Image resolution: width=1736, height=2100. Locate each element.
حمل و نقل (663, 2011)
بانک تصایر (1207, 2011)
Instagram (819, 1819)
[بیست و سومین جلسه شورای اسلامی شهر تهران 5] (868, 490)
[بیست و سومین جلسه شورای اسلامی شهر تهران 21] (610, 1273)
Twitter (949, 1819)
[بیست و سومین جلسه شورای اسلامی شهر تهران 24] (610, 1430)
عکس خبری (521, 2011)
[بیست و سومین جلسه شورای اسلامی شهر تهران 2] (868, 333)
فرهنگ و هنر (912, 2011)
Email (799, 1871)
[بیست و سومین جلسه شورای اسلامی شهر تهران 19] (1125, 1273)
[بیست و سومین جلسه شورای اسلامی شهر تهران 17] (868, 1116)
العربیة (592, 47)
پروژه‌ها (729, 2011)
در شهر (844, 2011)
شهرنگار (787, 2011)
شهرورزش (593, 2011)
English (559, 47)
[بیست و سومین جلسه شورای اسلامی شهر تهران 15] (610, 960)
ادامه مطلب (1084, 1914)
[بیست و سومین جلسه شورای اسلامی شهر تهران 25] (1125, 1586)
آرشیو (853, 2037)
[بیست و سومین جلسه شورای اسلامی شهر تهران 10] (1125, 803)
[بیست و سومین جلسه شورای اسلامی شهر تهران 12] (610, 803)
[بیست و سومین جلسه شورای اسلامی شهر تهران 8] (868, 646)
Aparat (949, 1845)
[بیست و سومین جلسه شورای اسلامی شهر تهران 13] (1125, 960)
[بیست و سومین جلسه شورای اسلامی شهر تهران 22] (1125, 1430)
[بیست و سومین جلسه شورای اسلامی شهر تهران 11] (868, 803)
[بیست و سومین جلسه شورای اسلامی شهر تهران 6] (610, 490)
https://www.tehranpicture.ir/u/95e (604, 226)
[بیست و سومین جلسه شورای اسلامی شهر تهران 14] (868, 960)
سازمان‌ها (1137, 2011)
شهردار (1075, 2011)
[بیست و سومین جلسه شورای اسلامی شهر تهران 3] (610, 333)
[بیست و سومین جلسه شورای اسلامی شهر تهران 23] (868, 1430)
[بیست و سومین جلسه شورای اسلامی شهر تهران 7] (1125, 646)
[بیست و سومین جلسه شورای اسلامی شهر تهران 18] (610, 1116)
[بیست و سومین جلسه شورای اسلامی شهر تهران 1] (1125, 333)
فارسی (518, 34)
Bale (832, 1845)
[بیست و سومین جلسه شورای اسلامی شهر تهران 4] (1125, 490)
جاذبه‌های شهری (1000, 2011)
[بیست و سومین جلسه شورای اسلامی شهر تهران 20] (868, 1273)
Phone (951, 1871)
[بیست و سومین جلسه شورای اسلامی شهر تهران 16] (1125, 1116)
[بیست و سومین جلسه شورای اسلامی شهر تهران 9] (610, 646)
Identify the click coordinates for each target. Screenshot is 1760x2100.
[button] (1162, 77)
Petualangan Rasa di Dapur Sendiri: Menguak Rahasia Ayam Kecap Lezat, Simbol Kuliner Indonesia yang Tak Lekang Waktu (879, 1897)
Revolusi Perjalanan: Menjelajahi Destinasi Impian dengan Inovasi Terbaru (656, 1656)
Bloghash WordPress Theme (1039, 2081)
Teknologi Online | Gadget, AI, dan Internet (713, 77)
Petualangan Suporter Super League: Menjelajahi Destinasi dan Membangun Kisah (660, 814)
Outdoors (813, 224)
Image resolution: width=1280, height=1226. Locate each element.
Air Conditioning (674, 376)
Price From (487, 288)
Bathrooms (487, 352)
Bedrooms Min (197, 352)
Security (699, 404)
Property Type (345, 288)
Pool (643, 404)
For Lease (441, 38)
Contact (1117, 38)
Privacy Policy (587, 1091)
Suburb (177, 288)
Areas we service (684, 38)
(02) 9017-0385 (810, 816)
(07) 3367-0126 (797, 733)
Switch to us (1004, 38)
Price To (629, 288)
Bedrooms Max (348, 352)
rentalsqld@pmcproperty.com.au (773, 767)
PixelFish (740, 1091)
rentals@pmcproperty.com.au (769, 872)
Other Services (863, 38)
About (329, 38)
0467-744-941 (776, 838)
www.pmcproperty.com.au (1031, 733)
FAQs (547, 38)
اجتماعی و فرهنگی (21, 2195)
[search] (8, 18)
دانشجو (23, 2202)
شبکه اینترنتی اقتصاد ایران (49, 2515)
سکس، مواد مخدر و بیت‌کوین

■ TASK STATEMENT ■
Take the line with "شبکه اینترنتی اقتصاد ایران (49, 2515)" and every line after it in the data, and please reproduce them exactly, leaving out all other lines.

■ EXPECTED ANSWER ■
شبکه اینترنتی اقتصاد ایران (49, 2515)
سکس، مواد مخدر و بیت‌کوین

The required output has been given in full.